From the Democratic National Committee:

Cheney: "Well, the reason they keep mentioning Halliburton is because they're trying to throw up a smokescreen. They know the charges are false." [Vice President Debate, 10/5/04]

Edwards: Halliburton Used Enron Style Accounting Practices. "While he was CEO of Halliburton, they paid millions of dollars in fines for providing false information on their company, just like Enron and Ken Lay." [Vice President Debate, 10/5/04]

Halliburton Agreed to Pay $7.5 Million to Settle SEC Probe into Cheney-Era Accounting Practices. Halliburton agreed to pay $7.5 million to settle a SEC probe of the company's accounting during the tenure of Dick Cheney. Halliburton failed in 1998 to disclose a change in the way it accounted for revenue from some construction work, the SEC said in a statement. The SEC said "the company misled investors and violated federal securities laws." [Bloomberg News, 8/3/04; Complaint of SEC vs Halliburton Company and Robert Charles Muchmore Jr. 8/3/04]

Edwards: Under Cheney, Halliburton Did Business With Iran and Libya. "They did business with Libya and Iran, two sworn enemies of the United States."[Vice President Debate, 10/5/04]

Justice Dept. Issued Subpoena Seeking Information of Halliburton’s Role In Iran Under Cheney. Halliburton received an inquiry in 2001 from the Office of Foreign Assets Control of the U.S. Treasury Department inquiring about operations in Iran by a Halliburton subsidiary. In July 2004, OFAC transferred the case to the Justice Department and a federal grand jury issued a subpoena to Halliburton seeking information about its work in Iran. Government officials told the Washington Post such cases are referred to the Justice Department only when there is evidence "intentional or willful" violations have occurred. [Houston Chronicle, 12/15/03; Halliburton Co. 10-Q, 5/7/04; Reuters, 7/19/04; Washington Post, 7/21/04]

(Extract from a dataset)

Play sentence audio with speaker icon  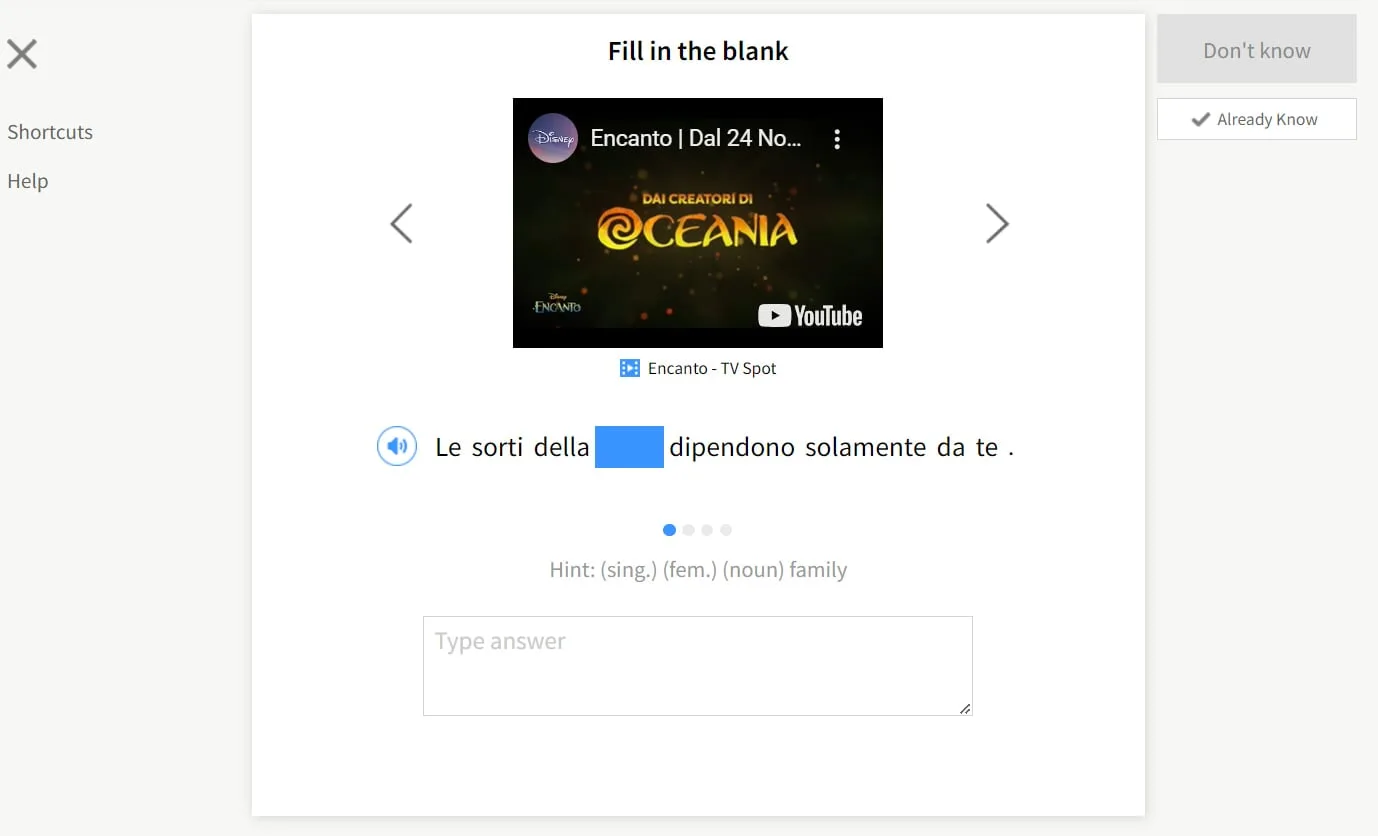pyautogui.click(x=397, y=446)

Cheney Admitted Doing Business in Iran and Libya. When asked whether Halliburton did business with Iraq, Cheney said in 2000, "What we do with respect to Iran and Libya is done through foreign subsidiaries, totally in compliance with U.S. law." [ABC, This Week, 7/30/00]

Edwards: Halliburton is Being Investigated For Charges of Bribery Under Cheney. "They're now under investigation for having bribed foreign officials during that period of time." [Vice President Debate, 10/5/04]

SEC And Justice Department Investigating Halliburton Bribery Charges During Cheney’s Tenure. A French judge is looking at whether Vice President Dick Cheney may have been responsible under French law for at least one of four bribery payments exchanged between a Halliburton subsidiary and Nigerian officials to obtain contracts for liquefied natural projects. Under French law, "the head of a company can be charged with ‘misuse of corporate assets’ for bribes paid by any employee - even if the executive didn't know about the improper payments." Furthermore, the SEC, the Justice Department and the Nigerian government are also investigating the bribery charges against Halliburton. [Dallas Morning News, 1/25/04, 2/10/04; Associated Press, 2/4/04, 2/5/04, 2/6/04; Houston Chronicle, 2/7/04]

Edwards: Halliburton Got No-Bid Contracts in Iraq. "Not only that, they've gotten a $7.5 billion no-bid contract in Iraq, and instead of part of their money being withheld, which is the way it's normally done, because they're under investigation, they've continued to get their money." [Vice President Debate, 10/5/04]

Halliburton’s Got No-Bid Contract in Iraq. In March 2003, the Pentagon awarded a subsidiary of Halliburton a no-bid contract worth $7 billion to help rebuild Iraqi oil fields. According to Time, an internal Pentagon e-mail said "action" on the contract was "coordinated" with the Vice President’s office. A senior political appointee in the Defense Department, Michael H. Mobbs, who works for undersecretary of defense Douglas Feith, acknowledged that he selected Halliburton for Iraq reconstruction work. Before awarding the contract, Mobbs briefed top officials, including Lewis "Scooter" Libby, Cheney's top aide, and White House staff members. [Time, 5/30/04; Los Angeles Times, 5/7/03; Washington Post, 2/10/04, 6/14/04]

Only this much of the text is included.